To investigate whether a carob pulp preparation containing high amounts of insoluble fibre has a beneficial effect on serum cholesterol in humans.
Volunteers (n = 58) with hypercholesterolemia were recruited to participate in a randomised, double- blind, placebo-controlled and parallel arm clinical study with a 6 week intervention phase. All participants consumed daily both, bread (two servings) and a fruitbar (one serving) either with (n = 29) or without (n = 29) a total amount of 15 g/d of a carob pulp preparation (carob fibre). Serum concentrations of total, LDL and HDL cholesterol and triglycerides were assessed at baseline and after week 4 and 6.

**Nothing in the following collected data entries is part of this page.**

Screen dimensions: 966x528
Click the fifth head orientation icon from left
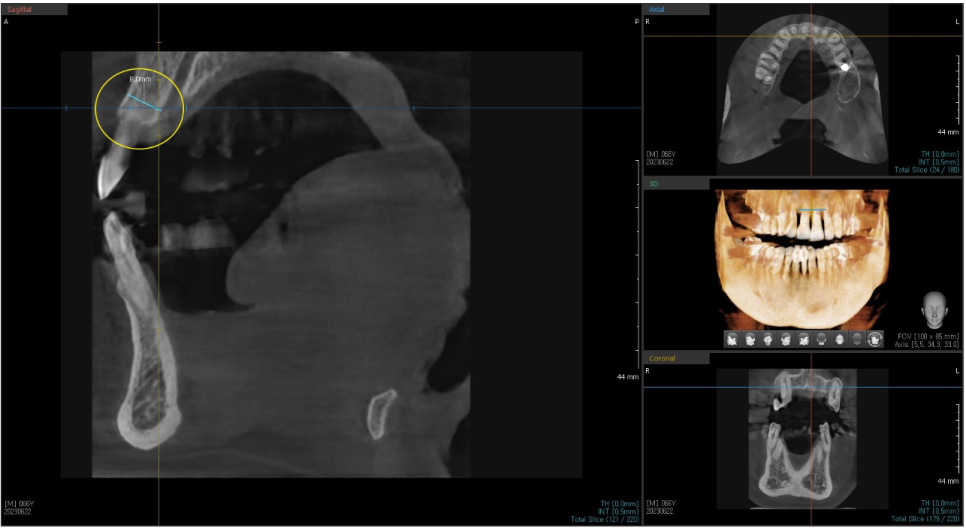[x=803, y=339]
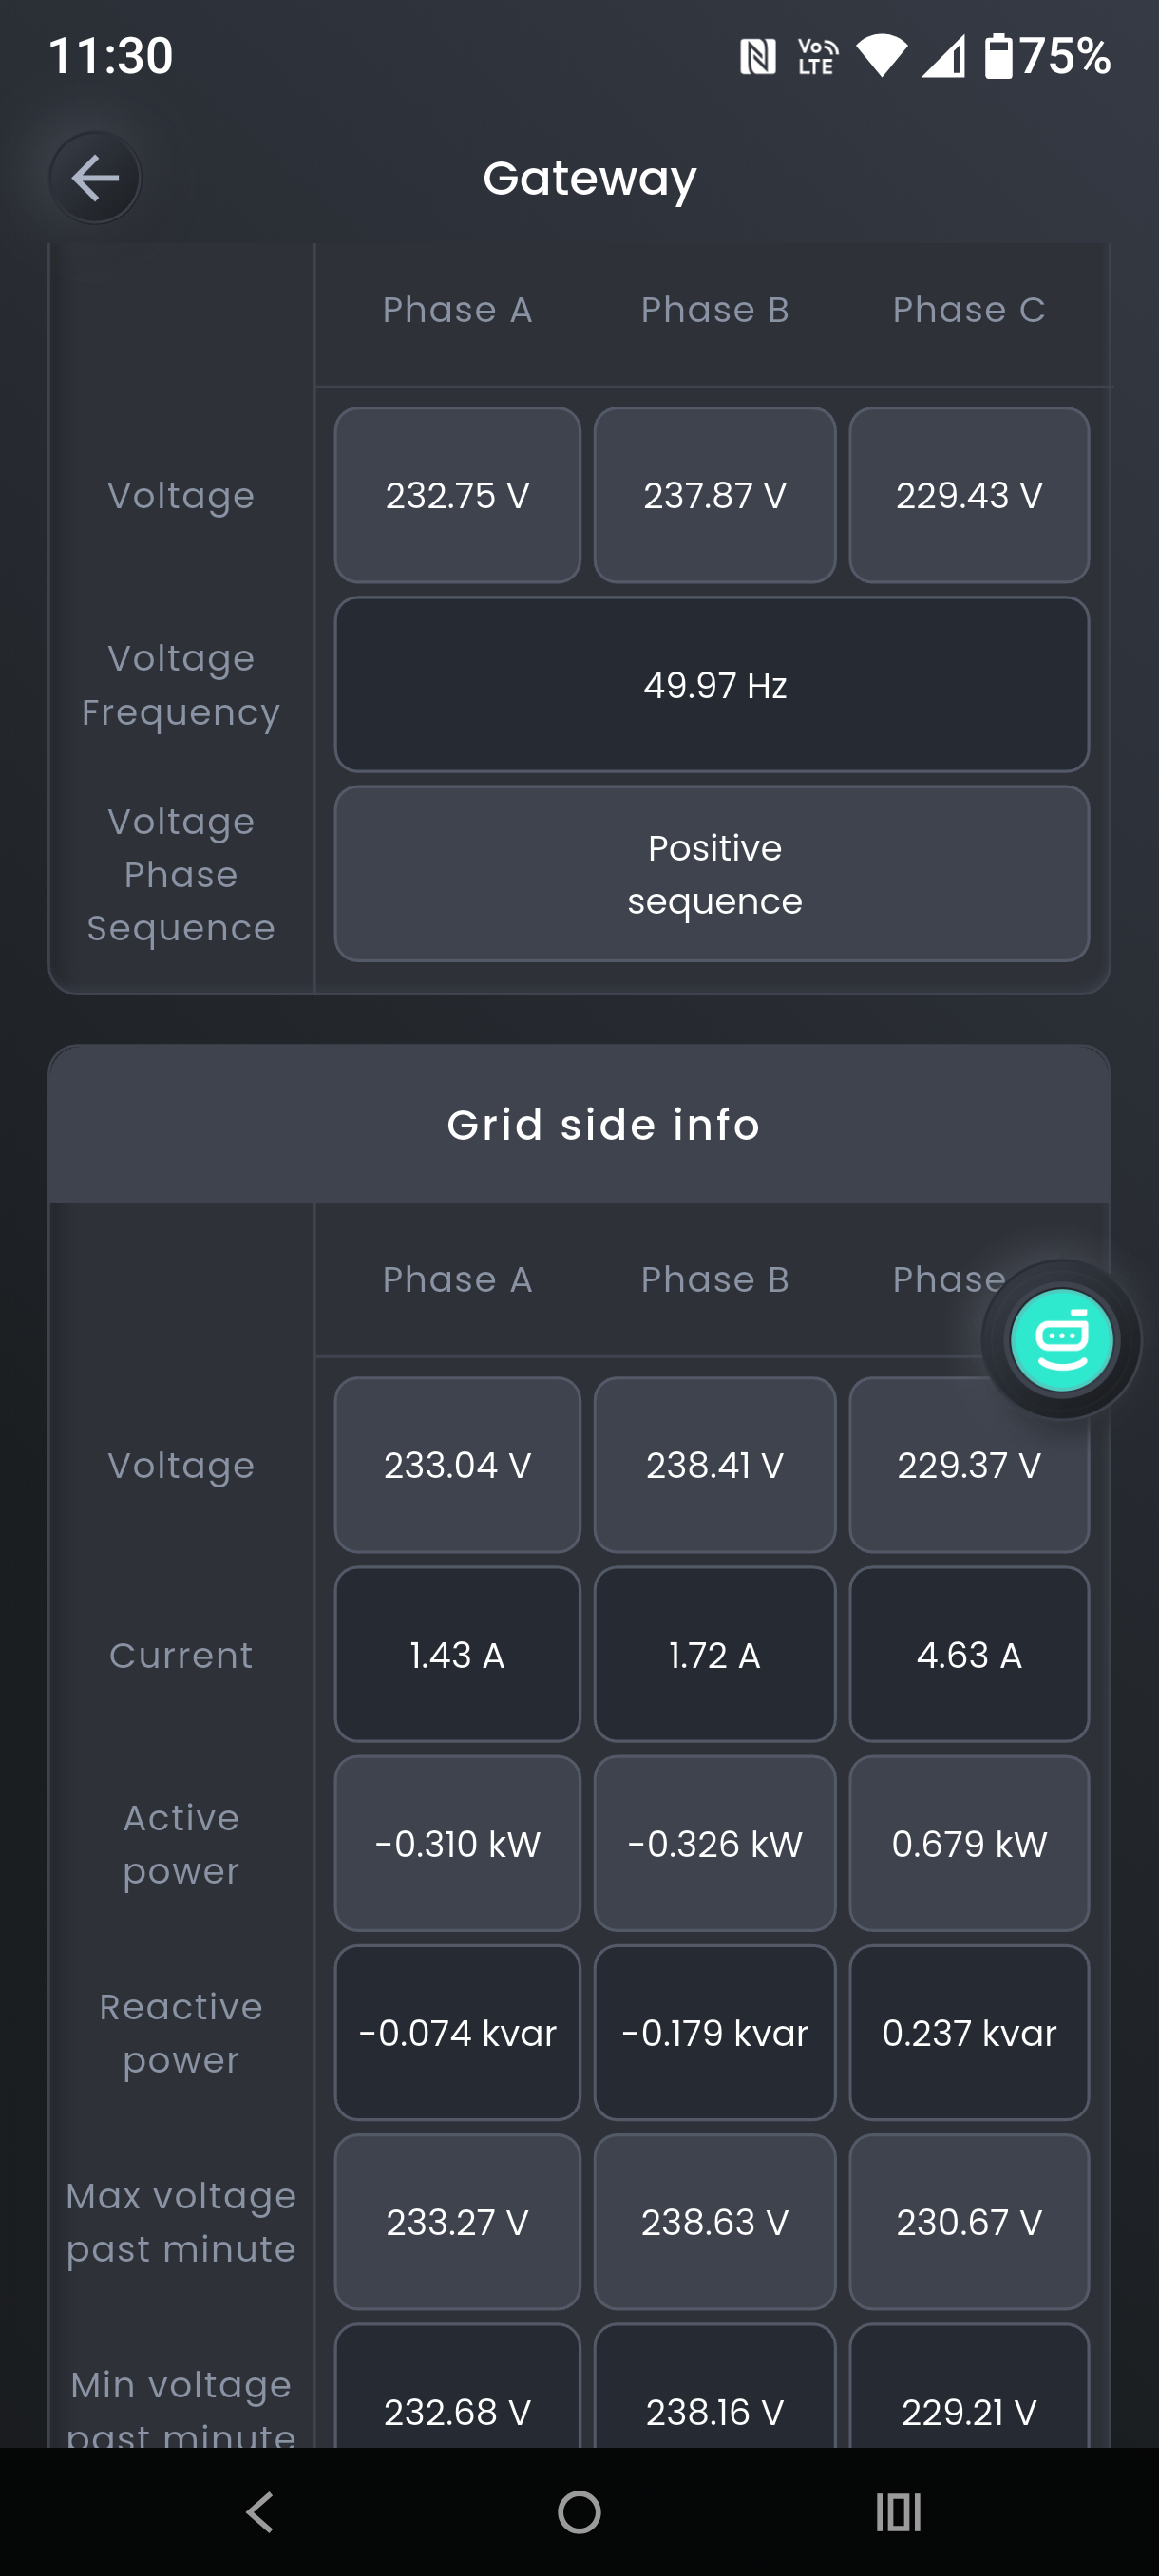Viewport: 1159px width, 2576px height.
Task: Tap Phase A active power -0.310 kW
Action: 457,1844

The consumption of carob fibre reduced LDL cholesterol by 10.5 +/- 2.2% (p = 0.010). The LDL:HDL cholesterol ratio was marginally decreased by 7.9 +/- 2.2 % in the carob fibre group compared to the placebo group (p = 0.058). Carob fibre consumption also lowered triglycerides in females by 11.3 +/- 4.5% (p = 0.030). Lipid lowering effects were more pronounced in females than in males.
Daily consumption of food products enriched with carob fibre shows beneficial effects on human blood lipid profile and may be effective in prevention and treatment of hypercholesterolemia.